What will Chevron do now that Trump is planning to restart ops offshore California?
8 replies (most recent on top)
@ke Just a thought What ones are next
This is site is so fun. It's a zero-sum game you know. "Corporate entities" are just prawns (sp intended) on the chess board.
"Caused".... oh, I'm sure that was intentional.
3 refineries shut down permanently in California this year. No need for more oil in California plus the addition to the fact that 80% of flowlines are over 45 years old in urban and residential areas. No way will California get back to a number 2 oil producing state again.
Does Chevron even have any offshore properties anymore?
@dy Unocal caused the Santa Barbara spill you refer to so even though we have lost all historical knowledge through the years, why not give it a go for nostalgia’s sake.
Just like Venezuela, none of the majors are d-mb enough to make that investment except us.
Many examples of offshore oil spills in California. The environmental movement started there due to an oil spill in Santa Barbara in the 70’s.

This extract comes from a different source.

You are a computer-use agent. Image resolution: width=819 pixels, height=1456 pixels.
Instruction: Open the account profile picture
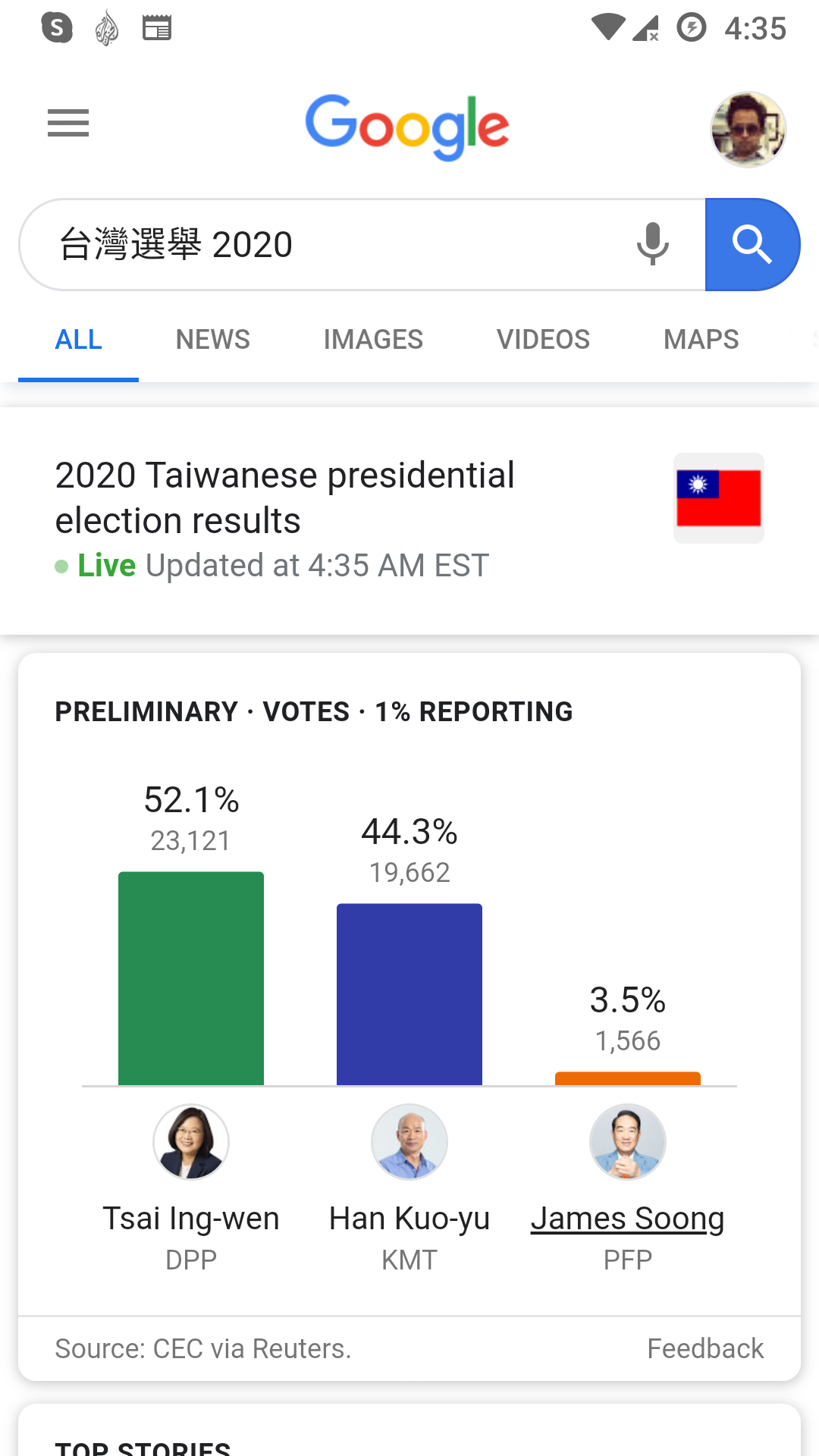coord(748,130)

We should protect the coasts and concentrate on places like SJV where we can feee up more licenses and increase production. Easier and cheaper than offshore. Safer too from a PR perspective
@OP Absolutely nothing, zero, zilch, nada. Chevron, like other oil majors, does not operate there - only small independents. In 2025, volumes for offshore California were on the order of 10,000 bbl a day, maximum capacity if fully operational is maybe 50,000 bbls. In comparison, the target for TCO is one million bbls/day.